Stéphanie Seymour dira de cette époque :

J’avais 16 ans quand je travaillais avec Azzedine, il  m’offrait les robes, que je portais lors des défilés, très vite j’ai compris que je devais les collectionner comme des œuvres d’art, aujourd’hui j’ai un étage complet de robes Alaia qui fait partie de mon histoire.

Alaia cartonne, il a les clientes les plus riches et les top modèles les mieux payés de la planète pour ses défilés ! Il casse les codes, ne suit pas le planning de la fashion week ! Travaille à son rythme, c’est à dire quand il a fini sa collection, point barre.

Artiste, c’est surtout ça qu’il faut retenir de ce grand monsieur, un homme qui a fait les beaux arts ! Capable de dessiner ses patrons, sculpter des robes miniatures, dessiner des maillages de tissus pour aller dans les usines en Italie et sans parler la langue, il expliquait la texture qu’il voulait pour ses matières.

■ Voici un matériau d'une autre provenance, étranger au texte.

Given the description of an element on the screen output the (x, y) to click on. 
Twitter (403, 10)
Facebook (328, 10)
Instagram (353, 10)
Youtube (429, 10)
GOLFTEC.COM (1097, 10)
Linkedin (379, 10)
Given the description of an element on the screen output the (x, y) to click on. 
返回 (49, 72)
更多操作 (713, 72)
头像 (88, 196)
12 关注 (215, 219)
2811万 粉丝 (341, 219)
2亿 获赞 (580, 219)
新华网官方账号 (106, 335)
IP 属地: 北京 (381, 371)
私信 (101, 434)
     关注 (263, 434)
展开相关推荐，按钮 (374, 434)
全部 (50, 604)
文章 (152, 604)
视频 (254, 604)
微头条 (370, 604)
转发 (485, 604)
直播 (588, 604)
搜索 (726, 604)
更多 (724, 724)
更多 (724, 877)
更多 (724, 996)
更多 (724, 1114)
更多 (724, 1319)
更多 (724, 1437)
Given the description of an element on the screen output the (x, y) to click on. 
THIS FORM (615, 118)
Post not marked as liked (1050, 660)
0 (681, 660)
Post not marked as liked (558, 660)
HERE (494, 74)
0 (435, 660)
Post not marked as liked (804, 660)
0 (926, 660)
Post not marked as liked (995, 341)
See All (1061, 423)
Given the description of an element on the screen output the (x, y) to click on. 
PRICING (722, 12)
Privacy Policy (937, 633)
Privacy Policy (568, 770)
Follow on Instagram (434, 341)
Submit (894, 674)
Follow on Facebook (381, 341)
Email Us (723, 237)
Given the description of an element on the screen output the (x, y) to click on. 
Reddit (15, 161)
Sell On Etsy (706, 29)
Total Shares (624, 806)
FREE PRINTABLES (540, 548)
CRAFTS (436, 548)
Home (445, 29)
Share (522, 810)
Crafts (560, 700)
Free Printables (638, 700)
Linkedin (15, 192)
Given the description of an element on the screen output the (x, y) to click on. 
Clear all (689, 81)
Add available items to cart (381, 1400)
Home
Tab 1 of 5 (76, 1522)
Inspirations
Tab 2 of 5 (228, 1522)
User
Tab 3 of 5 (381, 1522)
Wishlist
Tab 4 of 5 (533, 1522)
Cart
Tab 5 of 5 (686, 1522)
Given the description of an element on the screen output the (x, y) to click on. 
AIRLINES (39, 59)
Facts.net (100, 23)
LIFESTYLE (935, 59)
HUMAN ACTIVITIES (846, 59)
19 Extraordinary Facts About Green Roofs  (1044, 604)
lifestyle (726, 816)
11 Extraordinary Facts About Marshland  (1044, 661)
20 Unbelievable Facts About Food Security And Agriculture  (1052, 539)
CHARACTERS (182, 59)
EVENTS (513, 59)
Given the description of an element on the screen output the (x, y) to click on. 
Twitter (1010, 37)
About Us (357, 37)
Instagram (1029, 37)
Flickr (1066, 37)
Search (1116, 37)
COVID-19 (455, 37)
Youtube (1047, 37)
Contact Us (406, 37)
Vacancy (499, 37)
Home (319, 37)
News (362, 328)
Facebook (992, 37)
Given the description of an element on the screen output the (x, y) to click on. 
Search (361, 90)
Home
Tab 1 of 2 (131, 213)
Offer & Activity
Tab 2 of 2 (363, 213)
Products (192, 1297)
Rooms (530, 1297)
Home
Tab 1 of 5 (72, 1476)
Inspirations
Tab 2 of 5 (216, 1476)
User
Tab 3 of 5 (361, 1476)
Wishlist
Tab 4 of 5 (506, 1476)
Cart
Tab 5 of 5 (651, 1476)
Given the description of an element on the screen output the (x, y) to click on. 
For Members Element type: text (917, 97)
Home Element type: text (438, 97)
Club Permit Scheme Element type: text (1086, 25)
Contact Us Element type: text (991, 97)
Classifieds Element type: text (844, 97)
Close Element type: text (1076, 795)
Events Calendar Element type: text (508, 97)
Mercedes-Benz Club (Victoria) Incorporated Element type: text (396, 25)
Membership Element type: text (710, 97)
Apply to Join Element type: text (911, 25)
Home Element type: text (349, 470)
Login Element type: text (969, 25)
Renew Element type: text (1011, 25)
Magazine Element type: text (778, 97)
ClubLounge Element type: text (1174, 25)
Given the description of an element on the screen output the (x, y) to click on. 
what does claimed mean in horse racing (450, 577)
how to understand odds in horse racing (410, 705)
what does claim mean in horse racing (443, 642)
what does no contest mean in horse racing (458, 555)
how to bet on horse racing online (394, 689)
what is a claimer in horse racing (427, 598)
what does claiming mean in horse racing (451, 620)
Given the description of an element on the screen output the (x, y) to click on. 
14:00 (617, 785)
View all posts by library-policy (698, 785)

Beaucoup de gens, pensent que les personnes racisées qui réussissent ont un talent « Inné » pour l’art et la création. On n’imagine pas une minute la somme de travail qu’il y a derrière, comme si par magie cette personne à eu de la chance d’arriver là ou elle en est.  C’est beaucoup de recherche, des dessins, une connaissance de l’histoire de l’art, des heures de travaux sur une machine à coudre, de la pratique et une curiosité boulimique pour le monde…

Il a travaillé toute sa vie sans relâche, et quand après un défilé, un ou une journaliste lui posait la question « Êtes vous content de votre collection » il répondait  » Je ne suis jamais satisfait de mon travail »

Et puis le 18 novembre 2017, il meurt à Paris et là part une partie de mon adolescence, Alaia m’a fait rêver par son parcours, sa discrétion, sa relation avec ses ami-es, son amour de l’art et surtout ses créations.  Avec lui partent les murs de ma chambre ou j’accrochais la photo de Naomi en couverture d’Elle, Grâce Jones dansant au studio 54 ou les photos de lui prise par Jean Paul Goude.

Monsieur Alaia aujourd’hui vous exposez au design museum à Londres et certainement d’autres musées vont exposer vos travaux… Vous allez laisser un patrimoine énorme pour l’industrie de la mode, mais à nous les Farida, Fatoumata, Virgile, Bouchra, Amine, Aissa, Emir, Nora et tant d’autres vous nous avez donner la plus belle des permission celle  de rêver à une belle vie.